- UB-148 at sea, a U-boat similar to UB-144.

History

German Empire
- Name: UB-144
- Ordered: 27 June 1917
- Builder: AG Weser, Bremen
- Cost: 4,301,000 German Papiermark
- Yard number: 310
- Laid down: 14 January 1918
- Launched: 5 October 1918
- Completed: 27 March 1919
- Fate: Surrendered 27 March 1919; sold for scrap 22 July 1920; hulk dumped in Medway estuary 1922

General characteristics
- Class & type: Type UB III submarine
- Displacement: 523 t (515 long tons) surfaced; 653 t (643 long tons) submerged;
- Length: 55.85 m (183 ft 3 in) (o/a)
- Beam: 5.80 m (19 ft)
- Draught: 3.75 m (12 ft 4 in)
- Propulsion: 2 × propeller shaft; 2 × Benz four-stroke 6-cylinder diesel engines, 1,050 bhp (780 kW); 2 × Schiffsunion electric motors, 780 shp (580 kW);
- Speed: 13.5 knots (25.0 km/h; 15.5 mph) surfaced; 7.5 knots (13.9 km/h; 8.6 mph) submerged;
- Range: 7,280 nmi (13,480 km; 8,380 mi) at 6 knots (11 km/h; 6.9 mph) surfaced; 55 nmi (102 km; 63 mi) at 4 knots (7.4 km/h; 4.6 mph) submerged;
- Test depth: 50 m (160 ft)
- Complement: 3 officers, 31 men
- Armament: 5 × 50 cm (19.7 in) torpedo tubes (4 bow, 1 stern); 10 torpedoes; 1 × 10.5 cm (4.13 in) deck gun;

Service record
- Operations: No patrols
- Victories: None

= SM UB-144 =

German U-Boat built during World War I

UB-144 was a German Type UB III submarine or U-boat built for the German Imperial Navy (Kaiserliche Marine) during World War I. Incomplete at the end of the war, she was surrendered to the Allies at Harwich on 27 March 1919, and then taken to Chatham Dockyard as a potential subject for experimental work, but was never so-employed. She was sold to M. Lynch & Sons on 22 July 1920 for £2,000, and towed to Rochester, Kent.

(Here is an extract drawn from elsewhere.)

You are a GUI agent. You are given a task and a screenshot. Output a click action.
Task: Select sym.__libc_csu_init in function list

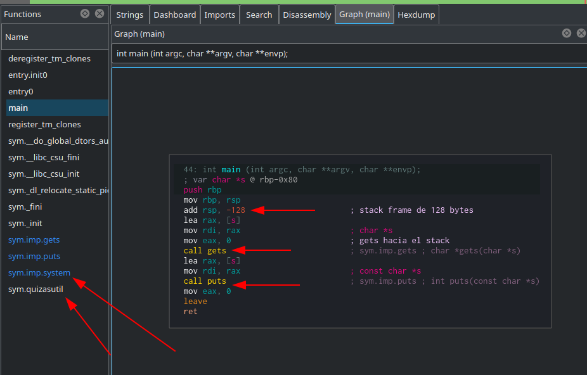(x=44, y=174)
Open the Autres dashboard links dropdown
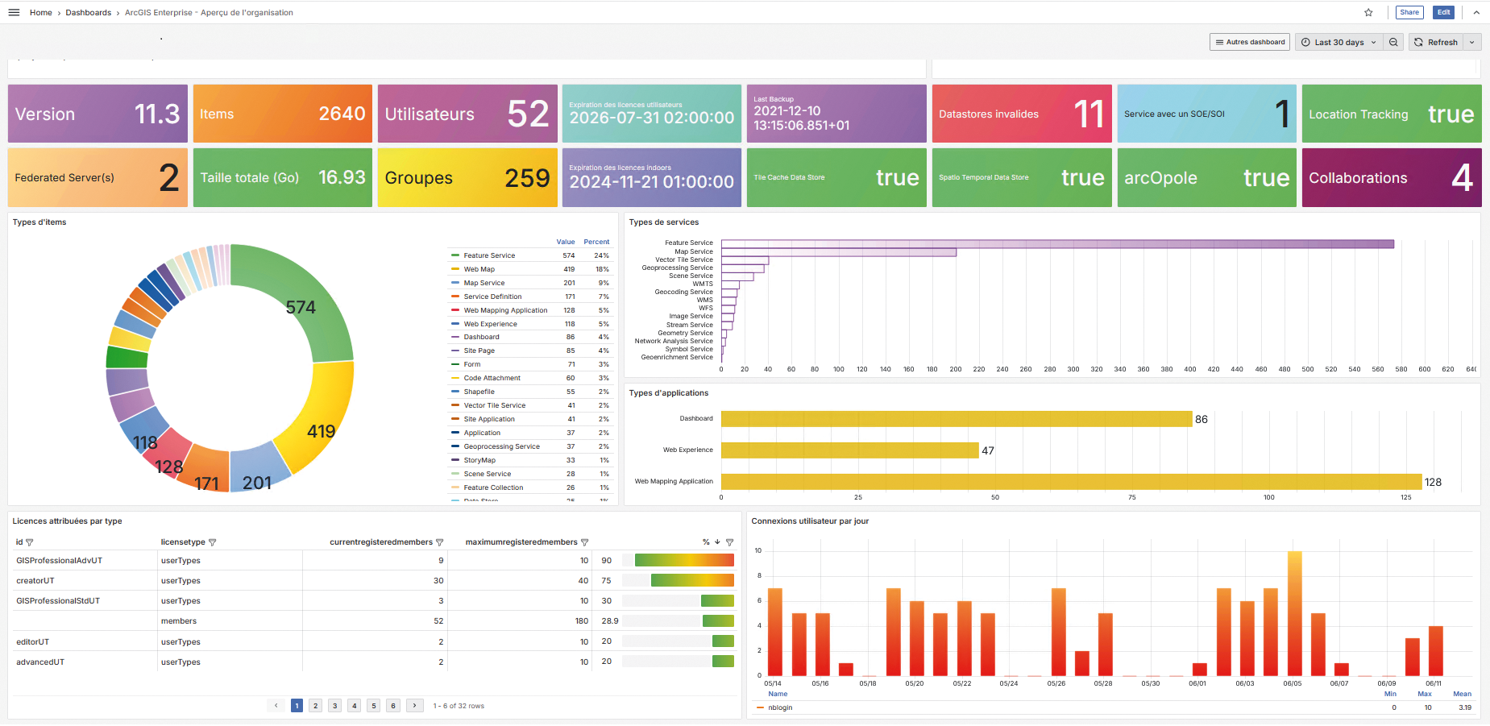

After being stripped of any reusable material, the hulk was dumped in shallow water in the Medway estuary, along with those of UB-145 and UB-150. The remains of all three - partly broken up in-situ during 1939–45, with one significantly better preserved than the other two - remain visible, but it is unclear which wreck is which.

==Construction==

She was built by Friedrich Krupp Germaniawerft of Kiel and following just under a year of construction, launched at Kiel on 5 October 1918. UB-144 was to have carried 10 torpedoes and be armed with a 10.5 cm deck gun. UB-144 would have carried a crew of up to 3 officers and 31 men and have a cruising range of 7,280 nmi. UB-144 had a displacement of 523 t while surfaced and 653 t when submerged. Her engines would have enabled her to travel at 13.5 kn when surfaced and 7.5 kn when submerged.